***** Angezeigter Textauszug *****

Entscheidungsstichwort (Thema)
Erwerb des hälftigen Miteigentumsanteils an einem betrieblich genutzten, mit einem ausschließlich vom Steuerpflichtigen finanzierten Gebäude bebauten Grundstück. Gewinnrealisierung bei der Beendigung von wie materielle Wirtschaftsgüter zu behandelnden Nutzungsmöglichkeiten. gesonderte und einheitliche Feststellung der Einkünfte 1990 der sowie gesonderte Feststellung des verrechenbaren Verlustes 1990
Leitsatz (amtlich)
Erwirbt der die Herstellungskosten eines Gebäudes tragende und dieses unentgeltlich betrieblich nutzende Steuerpflichtige den hälftigen Miteigentumsanteil an dem Grundstück von seinem Ehegatten, ohne das der Steuerpflichtige bereits zuvor wirtschaftlicher Eigentümer der dem anderen Ehegatten gehörenden Grundstückshälfte war, ist dieser Vorgang als Anschaffung zu beurteilen. Zu den Anschaffungskosten rechnet auch der Verzicht auf den durch die Bebauung des Grundstücks mit dem Gebäude nach §§ 95, 946, 951, 812 BGB entstandene Ersatzanspruch (Ausführungen zur Annahme einer gemischten Schenkung, Zulassung der Revision wegen grundsätzlicher Bedeutung der Frage der Gewinnrealisierung bei der Beendigung von wie materielle Wirtschaftsgüter zu behandelnden Nutzungsmöglichkeiten).
Normenkette
EStG § 6 Abs. 1 Nr. 1, § 7; BGB §§ 95, 946, 951 i.V.m. § 812, § 812; HGB § 255 Abs. 1; FGO § 115 Abs. 2 Nr. 1
Nachgehend
Tenor
Der geänderte Bescheid über die gesonderte und einheitliche Feststellung der Einkünfte 1990 der Firma und über die gesonderte Feststellung des verrechenbaren Verlustes 1990 vom 6. März 1995 und die Einspruchsentscheidung vom 30. September 1994 werden geändert. Der Gewinn aus Gewerbebetrieb wird auf DM, der Anteil der Klägerin 1) daran mit DM und der Klägerin 2) mit DM sowie der verrechenbare Verlust mit DM festgestellt. Im übrigen wird die Klage abgewiesen.

***** Gespeicherte Daten *****

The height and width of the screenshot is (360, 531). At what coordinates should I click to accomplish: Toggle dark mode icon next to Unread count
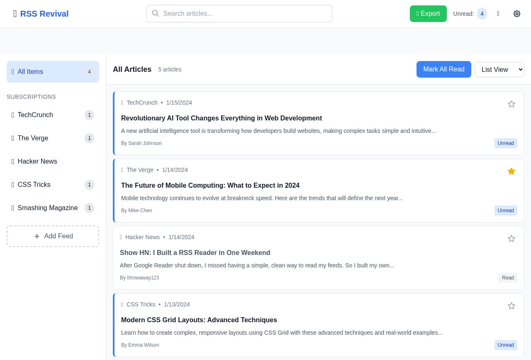(x=498, y=13)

*****

**Anweisungen**
**1)** Gib aus dem Urteilsauszug alles von „Entscheidungsstichwort (Thema)“ bis hinunter zu „Leitsatz (amtlich)“ wortgetreu wieder.
**2)** Wie ist laut Leitsatz des Urteilsauszugs der Erwerb des hälftigen Miteigentumsanteils vom Ehegatten zu beurteilen?
Die Auflistung ist für die Bearbeitung ohne Bedeutung.

**Lösungen**
**1)**
Entscheidungsstichwort (Thema)
Erwerb des hälftigen Miteigentumsanteils an einem betrieblich genutzten, mit einem ausschließlich vom Steuerpflichtigen finanzierten Gebäude bebauten Grundstück. Gewinnrealisierung bei der Beendigung von wie materielle Wirtschaftsgüter zu behandelnden Nutzungsmöglichkeiten. gesonderte und einheitliche Feststellung der Einkünfte 1990 der sowie gesonderte Feststellung des verrechenbaren Verlustes 1990
Leitsatz (amtlich)

**2)** Der Vorgang ist als Anschaffung zu beurteilen.